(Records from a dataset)
+ + + + +

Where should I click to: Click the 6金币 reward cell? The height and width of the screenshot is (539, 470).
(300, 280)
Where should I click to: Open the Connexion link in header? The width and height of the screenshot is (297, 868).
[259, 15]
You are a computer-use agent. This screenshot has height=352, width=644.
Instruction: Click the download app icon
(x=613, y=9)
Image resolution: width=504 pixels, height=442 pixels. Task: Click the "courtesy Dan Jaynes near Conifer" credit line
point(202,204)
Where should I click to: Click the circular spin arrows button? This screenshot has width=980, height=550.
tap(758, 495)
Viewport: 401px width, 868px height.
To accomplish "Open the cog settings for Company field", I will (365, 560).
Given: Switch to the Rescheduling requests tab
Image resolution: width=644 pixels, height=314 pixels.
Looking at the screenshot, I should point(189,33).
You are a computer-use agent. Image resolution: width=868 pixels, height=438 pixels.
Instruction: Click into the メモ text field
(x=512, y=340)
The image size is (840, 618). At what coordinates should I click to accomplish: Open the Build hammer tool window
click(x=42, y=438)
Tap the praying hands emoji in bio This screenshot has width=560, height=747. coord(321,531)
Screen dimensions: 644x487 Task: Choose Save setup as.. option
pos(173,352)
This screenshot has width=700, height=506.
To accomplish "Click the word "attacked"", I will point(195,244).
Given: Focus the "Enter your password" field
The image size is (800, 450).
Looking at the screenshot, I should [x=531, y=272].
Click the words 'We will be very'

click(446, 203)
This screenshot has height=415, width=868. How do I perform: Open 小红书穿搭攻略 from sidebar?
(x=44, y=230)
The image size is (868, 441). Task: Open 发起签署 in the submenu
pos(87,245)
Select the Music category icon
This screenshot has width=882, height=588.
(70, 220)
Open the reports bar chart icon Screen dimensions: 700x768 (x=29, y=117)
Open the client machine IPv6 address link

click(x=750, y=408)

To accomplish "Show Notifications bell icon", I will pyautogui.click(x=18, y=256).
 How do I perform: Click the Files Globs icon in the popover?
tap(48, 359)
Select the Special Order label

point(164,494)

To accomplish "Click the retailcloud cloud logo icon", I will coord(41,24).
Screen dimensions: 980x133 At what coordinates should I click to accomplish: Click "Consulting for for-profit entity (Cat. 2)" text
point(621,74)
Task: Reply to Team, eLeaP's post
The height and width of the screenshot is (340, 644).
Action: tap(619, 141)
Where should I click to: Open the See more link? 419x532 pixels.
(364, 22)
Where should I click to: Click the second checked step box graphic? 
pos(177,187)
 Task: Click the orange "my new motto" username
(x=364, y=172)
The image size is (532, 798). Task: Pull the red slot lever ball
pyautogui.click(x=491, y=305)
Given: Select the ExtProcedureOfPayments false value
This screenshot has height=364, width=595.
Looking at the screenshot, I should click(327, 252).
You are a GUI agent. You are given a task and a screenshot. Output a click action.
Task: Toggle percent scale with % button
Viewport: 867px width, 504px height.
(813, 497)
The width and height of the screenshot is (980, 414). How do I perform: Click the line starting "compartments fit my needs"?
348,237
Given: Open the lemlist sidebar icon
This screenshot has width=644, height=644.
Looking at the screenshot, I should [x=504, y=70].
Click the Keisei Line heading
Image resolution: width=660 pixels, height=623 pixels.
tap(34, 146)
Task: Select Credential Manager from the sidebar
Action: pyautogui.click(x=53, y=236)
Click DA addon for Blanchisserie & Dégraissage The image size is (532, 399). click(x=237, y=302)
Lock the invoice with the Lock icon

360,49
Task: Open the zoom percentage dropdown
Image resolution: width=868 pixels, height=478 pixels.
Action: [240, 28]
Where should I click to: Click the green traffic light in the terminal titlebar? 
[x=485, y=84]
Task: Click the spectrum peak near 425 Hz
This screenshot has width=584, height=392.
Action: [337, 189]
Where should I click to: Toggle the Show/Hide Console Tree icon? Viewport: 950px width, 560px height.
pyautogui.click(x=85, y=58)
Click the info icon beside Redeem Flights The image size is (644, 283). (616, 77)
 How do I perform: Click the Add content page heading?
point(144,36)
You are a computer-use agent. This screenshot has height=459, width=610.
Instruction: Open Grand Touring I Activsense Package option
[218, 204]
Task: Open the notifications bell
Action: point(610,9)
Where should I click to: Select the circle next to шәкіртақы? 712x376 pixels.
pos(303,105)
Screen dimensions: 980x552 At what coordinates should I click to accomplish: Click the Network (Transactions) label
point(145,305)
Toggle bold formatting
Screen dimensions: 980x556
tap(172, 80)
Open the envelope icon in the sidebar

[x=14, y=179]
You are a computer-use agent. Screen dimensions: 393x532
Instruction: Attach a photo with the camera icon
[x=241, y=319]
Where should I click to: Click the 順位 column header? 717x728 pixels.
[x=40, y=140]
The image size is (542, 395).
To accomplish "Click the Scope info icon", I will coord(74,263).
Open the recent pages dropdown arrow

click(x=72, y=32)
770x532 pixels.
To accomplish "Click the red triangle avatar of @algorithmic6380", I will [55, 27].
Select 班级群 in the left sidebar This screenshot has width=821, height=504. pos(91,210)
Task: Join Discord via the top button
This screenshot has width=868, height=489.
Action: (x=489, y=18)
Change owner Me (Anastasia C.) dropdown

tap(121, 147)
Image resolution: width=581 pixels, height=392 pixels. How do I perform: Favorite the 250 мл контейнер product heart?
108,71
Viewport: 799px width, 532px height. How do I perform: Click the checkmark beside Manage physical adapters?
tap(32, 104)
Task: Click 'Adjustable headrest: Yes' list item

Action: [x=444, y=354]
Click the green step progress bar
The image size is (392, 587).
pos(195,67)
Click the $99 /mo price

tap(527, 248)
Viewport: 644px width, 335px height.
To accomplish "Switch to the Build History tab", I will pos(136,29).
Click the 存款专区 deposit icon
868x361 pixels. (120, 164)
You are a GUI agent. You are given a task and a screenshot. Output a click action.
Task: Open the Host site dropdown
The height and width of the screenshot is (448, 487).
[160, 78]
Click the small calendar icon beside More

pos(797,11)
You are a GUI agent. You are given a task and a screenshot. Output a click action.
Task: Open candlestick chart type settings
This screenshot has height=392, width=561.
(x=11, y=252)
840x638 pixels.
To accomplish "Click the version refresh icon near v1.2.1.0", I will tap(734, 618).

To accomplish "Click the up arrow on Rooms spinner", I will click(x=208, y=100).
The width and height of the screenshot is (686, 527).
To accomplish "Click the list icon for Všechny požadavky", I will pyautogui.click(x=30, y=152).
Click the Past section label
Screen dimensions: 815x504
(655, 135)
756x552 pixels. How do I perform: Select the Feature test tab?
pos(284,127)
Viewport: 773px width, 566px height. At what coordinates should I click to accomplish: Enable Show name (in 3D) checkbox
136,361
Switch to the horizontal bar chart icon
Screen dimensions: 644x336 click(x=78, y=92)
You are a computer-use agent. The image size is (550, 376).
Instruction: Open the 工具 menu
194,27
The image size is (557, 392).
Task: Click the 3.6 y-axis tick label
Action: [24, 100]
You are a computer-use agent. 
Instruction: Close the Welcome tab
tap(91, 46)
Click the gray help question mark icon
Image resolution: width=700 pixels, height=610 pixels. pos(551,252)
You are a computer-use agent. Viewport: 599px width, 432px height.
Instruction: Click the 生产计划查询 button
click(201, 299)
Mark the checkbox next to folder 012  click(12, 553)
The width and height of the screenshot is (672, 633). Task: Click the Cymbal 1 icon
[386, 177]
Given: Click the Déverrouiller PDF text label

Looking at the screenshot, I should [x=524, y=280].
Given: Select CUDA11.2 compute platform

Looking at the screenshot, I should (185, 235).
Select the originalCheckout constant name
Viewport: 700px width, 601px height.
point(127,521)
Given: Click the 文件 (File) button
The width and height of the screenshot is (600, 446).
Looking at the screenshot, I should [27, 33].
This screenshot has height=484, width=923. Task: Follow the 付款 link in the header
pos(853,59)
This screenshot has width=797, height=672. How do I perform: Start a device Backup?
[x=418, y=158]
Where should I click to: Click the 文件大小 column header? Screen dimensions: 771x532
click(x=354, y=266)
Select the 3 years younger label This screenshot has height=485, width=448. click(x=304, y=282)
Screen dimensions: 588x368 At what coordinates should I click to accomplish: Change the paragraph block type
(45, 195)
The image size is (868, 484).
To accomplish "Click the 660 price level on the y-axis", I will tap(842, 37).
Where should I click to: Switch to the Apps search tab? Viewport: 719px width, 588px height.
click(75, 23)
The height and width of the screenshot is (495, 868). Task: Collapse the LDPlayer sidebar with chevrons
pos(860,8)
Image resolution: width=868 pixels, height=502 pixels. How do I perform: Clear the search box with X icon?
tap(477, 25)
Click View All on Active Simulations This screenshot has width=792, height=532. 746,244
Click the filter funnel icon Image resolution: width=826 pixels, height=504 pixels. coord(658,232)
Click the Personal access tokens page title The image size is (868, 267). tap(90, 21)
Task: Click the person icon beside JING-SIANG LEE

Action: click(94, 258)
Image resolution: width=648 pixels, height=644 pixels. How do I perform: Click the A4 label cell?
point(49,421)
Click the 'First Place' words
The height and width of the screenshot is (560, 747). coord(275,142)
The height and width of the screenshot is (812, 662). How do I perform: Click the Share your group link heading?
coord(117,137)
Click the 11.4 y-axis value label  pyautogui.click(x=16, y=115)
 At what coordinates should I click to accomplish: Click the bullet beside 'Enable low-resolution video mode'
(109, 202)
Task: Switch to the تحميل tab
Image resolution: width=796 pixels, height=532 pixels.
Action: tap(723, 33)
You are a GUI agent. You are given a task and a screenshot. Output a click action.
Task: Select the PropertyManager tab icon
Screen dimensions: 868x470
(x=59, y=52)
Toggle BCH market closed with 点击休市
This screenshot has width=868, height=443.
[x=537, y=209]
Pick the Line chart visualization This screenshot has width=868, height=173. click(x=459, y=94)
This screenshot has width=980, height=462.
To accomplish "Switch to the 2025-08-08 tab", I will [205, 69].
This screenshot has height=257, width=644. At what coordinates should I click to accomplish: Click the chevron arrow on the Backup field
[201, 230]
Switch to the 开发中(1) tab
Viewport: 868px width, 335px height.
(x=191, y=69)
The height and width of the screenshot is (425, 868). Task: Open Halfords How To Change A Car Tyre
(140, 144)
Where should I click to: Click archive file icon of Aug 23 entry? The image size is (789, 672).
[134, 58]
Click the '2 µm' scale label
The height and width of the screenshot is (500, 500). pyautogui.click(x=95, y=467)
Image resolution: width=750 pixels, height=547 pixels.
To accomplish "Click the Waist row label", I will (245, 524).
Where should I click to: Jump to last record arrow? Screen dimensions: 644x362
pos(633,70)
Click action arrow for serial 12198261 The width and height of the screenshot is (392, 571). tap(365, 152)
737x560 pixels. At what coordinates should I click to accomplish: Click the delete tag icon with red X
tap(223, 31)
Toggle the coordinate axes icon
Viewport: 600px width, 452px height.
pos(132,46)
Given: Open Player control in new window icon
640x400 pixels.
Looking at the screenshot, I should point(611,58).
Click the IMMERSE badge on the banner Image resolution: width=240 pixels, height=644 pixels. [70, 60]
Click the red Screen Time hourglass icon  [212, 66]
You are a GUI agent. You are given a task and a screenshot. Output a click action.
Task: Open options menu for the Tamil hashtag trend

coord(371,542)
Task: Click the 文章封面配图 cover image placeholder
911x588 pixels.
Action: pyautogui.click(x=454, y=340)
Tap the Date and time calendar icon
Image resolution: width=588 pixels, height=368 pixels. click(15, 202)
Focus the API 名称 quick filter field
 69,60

+ + + + +

__EXERCISE__
For this exercise, please output exactly the lines above starting at the line with "Where should I click to: Select" and ending at the line with "Task: Open candlestick chart type settings", ends included.

__PROBLEM SOLUTION__
Where should I click to: Select the circle next to шәкіртақы? 712x376 pixels.
pos(303,105)
Screen dimensions: 980x552 At what coordinates should I click to accomplish: Click the Network (Transactions) label
point(145,305)
Toggle bold formatting
Screen dimensions: 980x556
tap(172, 80)
Open the envelope icon in the sidebar

[x=14, y=179]
You are a computer-use agent. Screen dimensions: 393x532
Instruction: Attach a photo with the camera icon
[x=241, y=319]
Where should I click to: Click the 順位 column header? 717x728 pixels.
[x=40, y=140]
The image size is (542, 395).
To accomplish "Click the Scope info icon", I will coord(74,263).
Open the recent pages dropdown arrow

click(x=72, y=32)
770x532 pixels.
To accomplish "Click the red triangle avatar of @algorithmic6380", I will [55, 27].
Select 班级群 in the left sidebar This screenshot has width=821, height=504. pos(91,210)
Task: Join Discord via the top button
This screenshot has width=868, height=489.
Action: (x=489, y=18)
Change owner Me (Anastasia C.) dropdown

tap(121, 147)
Image resolution: width=581 pixels, height=392 pixels. How do I perform: Favorite the 250 мл контейнер product heart?
108,71
Viewport: 799px width, 532px height. How do I perform: Click the checkmark beside Manage physical adapters?
tap(32, 104)
Task: Click 'Adjustable headrest: Yes' list item

Action: [x=444, y=354]
Click the green step progress bar
The image size is (392, 587).
pos(195,67)
Click the $99 /mo price

tap(527, 248)
Viewport: 644px width, 335px height.
To accomplish "Switch to the Build History tab", I will pos(136,29).
Click the 存款专区 deposit icon
868x361 pixels. (120, 164)
You are a GUI agent. You are given a task and a screenshot. Output a click action.
Task: Open the Host site dropdown
The height and width of the screenshot is (448, 487).
[160, 78]
Click the small calendar icon beside More

pos(797,11)
You are a GUI agent. You are given a task and a screenshot. Output a click action.
Task: Open candlestick chart type settings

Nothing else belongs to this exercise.